In my past writings, I had questioned the strategy of an ‘apology’. What Pakistan should have demanded was a neutral joint investigation followed by an explanation. The military missed this subtle point and actually got nothing to boost its morale. It is without doubt that this incident will play on the minds of servicemen for a long time. Security analysts and the next of kin will continue to question whether it was ever worth it.
But then, it can be argued that Pakistan’s establishment led by the military volunteered for this conflict and in the bargain also fight the very monsters it helped create for the USA and later use as game changers. The paradigm shift should have been affected in the mid-nineties when the world was morphing to a unipolar system with Transylvanian non-state actors as the emerging threat. After Kargil, everything had run amok.
Yet, I maintain what I wrote in my previous article: “The government’s intransigence in not opening the Nato land routes has relevance to the theory of uncontrolled demolition, which neither suits government nor USA. Knowing that in diplomacy, the secretaries and under secretaries draft and finalise agreements well in advance of the political ceremonies, this political bravery deflects all the effects of this stubbornness on the people and armed forces. Any haste may lead to a popular reaction within and upset the US scheme of sequential events in Pakistan focused exclusively on the army and the nuclear capability.”
So what next?
For far too long, Pakistani opposition has singularly criticised the NRO on the premise of corruption. What preceded the NRO is a development in the eclipsed ranches of Camp David. The purpose of this unknown agreement was an enduring framework of cooperation between USA and Pakistan in Central and South Asia. To ensure that the ends of this agreement were met, both parties agreed to put in place a dispensation that shall deliver. Pakistani leaders and critics need to realise that the NRO is much beyond what they criticise.

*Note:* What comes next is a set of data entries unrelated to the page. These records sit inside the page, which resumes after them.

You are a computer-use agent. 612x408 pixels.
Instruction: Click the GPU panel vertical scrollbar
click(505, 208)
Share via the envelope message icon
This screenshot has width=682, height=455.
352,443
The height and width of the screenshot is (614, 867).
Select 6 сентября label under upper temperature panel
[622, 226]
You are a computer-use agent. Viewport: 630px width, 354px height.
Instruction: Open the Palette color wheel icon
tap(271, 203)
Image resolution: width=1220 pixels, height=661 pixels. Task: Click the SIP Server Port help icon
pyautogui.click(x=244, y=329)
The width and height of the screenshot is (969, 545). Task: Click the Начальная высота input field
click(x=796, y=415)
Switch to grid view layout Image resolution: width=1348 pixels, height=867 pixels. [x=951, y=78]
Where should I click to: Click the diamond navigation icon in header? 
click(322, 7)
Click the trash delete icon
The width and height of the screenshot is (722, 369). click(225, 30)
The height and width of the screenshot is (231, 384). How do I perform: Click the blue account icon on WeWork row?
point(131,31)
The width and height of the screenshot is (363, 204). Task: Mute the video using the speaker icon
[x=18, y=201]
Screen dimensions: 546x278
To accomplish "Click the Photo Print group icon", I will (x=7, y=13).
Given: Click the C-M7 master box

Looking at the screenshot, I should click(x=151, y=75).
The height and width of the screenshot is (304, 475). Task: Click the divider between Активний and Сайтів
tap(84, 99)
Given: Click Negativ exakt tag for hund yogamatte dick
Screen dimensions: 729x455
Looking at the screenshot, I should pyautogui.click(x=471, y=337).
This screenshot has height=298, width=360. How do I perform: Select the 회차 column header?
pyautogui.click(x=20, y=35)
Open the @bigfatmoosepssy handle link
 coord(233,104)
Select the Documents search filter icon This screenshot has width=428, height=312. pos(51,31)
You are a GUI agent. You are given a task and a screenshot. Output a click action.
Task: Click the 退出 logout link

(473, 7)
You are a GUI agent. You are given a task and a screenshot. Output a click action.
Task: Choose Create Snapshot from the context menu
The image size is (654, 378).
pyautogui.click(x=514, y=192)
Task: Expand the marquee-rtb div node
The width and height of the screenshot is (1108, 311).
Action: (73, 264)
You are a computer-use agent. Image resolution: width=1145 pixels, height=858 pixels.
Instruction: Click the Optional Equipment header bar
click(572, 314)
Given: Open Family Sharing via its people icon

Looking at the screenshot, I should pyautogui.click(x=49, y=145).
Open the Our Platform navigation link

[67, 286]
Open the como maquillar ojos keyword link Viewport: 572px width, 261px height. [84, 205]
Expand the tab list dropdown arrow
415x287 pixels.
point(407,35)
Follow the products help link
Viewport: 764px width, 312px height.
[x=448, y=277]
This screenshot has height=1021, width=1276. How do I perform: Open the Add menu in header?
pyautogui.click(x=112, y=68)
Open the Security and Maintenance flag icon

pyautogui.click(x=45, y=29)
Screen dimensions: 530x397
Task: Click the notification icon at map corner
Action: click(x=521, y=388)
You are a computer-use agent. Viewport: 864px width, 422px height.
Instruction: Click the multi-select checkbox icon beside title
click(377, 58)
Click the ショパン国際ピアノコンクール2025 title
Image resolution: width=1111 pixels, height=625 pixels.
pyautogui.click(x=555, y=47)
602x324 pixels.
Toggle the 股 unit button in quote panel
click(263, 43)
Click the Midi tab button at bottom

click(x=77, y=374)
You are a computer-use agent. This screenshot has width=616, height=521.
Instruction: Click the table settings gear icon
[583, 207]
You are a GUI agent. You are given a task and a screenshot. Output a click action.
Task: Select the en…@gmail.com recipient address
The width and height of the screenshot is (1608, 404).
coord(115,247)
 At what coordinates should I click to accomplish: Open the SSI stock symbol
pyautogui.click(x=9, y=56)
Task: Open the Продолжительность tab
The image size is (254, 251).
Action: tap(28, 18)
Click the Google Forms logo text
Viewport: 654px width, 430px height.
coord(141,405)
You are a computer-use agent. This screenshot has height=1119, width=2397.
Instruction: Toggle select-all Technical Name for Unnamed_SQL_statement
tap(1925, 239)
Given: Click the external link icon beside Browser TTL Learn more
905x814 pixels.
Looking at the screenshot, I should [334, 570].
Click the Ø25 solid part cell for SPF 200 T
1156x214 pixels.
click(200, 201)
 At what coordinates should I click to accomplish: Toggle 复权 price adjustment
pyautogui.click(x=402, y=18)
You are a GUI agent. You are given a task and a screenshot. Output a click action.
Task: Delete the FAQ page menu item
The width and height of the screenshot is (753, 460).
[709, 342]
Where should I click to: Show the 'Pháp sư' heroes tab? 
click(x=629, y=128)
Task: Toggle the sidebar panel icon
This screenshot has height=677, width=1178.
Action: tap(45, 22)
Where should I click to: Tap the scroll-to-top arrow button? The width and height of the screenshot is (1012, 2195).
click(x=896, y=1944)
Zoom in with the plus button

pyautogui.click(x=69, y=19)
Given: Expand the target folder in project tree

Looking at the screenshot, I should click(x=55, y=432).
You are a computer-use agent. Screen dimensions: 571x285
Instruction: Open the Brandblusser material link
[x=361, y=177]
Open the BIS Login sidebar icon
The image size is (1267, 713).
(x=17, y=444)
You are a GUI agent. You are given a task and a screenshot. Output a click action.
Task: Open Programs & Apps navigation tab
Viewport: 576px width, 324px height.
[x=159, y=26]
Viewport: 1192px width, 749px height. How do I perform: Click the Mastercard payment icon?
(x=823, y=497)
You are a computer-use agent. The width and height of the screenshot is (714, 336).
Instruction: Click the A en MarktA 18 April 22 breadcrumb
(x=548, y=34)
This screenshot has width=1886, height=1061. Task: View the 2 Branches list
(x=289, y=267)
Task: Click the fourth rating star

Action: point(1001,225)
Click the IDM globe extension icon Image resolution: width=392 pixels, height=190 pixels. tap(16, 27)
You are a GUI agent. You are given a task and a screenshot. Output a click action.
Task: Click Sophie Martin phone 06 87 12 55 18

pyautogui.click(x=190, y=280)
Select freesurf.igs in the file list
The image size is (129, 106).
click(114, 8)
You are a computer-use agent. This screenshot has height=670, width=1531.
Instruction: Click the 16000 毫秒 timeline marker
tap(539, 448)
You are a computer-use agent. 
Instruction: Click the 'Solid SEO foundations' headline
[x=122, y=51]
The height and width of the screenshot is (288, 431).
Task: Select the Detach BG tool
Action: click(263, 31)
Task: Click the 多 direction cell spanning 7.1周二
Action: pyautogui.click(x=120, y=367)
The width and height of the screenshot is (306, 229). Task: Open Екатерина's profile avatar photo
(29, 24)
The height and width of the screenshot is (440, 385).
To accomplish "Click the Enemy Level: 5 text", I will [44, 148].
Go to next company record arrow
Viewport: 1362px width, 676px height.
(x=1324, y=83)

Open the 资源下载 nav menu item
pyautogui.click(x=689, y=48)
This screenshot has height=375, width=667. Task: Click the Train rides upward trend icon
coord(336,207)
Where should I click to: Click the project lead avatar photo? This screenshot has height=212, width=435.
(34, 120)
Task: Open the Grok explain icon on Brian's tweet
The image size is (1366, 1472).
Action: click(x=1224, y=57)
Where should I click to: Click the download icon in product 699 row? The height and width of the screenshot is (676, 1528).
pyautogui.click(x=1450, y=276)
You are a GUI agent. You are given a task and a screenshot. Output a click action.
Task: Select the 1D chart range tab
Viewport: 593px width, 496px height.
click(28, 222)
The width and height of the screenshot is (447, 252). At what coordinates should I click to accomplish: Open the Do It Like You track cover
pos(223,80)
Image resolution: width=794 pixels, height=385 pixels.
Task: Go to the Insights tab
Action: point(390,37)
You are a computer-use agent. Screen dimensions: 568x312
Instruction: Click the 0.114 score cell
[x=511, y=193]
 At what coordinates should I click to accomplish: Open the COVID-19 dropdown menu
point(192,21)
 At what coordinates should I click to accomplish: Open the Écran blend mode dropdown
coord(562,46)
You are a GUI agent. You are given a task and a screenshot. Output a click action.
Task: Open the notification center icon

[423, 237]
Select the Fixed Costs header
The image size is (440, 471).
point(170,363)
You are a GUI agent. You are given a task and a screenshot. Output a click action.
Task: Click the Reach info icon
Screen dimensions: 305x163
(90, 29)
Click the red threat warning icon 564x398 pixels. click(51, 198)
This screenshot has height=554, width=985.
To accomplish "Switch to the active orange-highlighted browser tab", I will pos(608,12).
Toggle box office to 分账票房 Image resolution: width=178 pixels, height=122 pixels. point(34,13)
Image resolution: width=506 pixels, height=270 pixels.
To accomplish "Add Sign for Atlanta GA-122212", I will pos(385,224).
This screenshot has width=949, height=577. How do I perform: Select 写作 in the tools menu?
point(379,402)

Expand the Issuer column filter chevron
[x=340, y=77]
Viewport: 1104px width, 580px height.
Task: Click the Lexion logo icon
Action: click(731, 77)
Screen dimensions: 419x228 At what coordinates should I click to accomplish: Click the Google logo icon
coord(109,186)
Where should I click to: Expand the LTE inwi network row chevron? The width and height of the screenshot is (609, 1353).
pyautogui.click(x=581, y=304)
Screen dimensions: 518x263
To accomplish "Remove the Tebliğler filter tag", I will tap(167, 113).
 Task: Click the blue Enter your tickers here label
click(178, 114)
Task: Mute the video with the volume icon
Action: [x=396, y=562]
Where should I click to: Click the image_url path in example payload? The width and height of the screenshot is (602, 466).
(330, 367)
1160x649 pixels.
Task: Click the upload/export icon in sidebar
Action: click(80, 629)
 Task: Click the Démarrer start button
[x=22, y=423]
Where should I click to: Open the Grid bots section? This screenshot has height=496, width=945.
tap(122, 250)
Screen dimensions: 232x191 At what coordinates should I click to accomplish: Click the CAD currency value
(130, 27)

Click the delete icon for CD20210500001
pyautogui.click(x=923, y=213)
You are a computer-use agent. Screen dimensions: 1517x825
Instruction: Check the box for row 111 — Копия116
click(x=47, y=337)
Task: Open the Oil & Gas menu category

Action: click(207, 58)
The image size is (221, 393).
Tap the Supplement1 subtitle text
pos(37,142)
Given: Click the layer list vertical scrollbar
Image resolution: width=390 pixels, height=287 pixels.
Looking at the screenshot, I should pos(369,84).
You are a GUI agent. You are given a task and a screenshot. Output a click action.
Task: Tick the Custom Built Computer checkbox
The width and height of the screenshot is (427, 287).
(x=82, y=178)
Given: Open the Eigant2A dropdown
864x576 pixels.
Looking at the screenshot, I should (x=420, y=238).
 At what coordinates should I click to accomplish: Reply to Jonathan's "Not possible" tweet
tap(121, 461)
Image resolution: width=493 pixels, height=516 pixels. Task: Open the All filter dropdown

As a follow up, we may now witness a package of constitutional amendments curtailing the power of the judiciary, nationality issues related to transplantation of Western educated and enlightened liberals, and procedures related to the stratification of armed forces albeit how Pakistan’s most envied assets can be managed.
This could all be part of what cynics term the “New American Century” as Pakistan goes chanting, “and by opposing end them? to die, to sleep.”
n The writer is a retired officer of Pakistan Army and a political economist.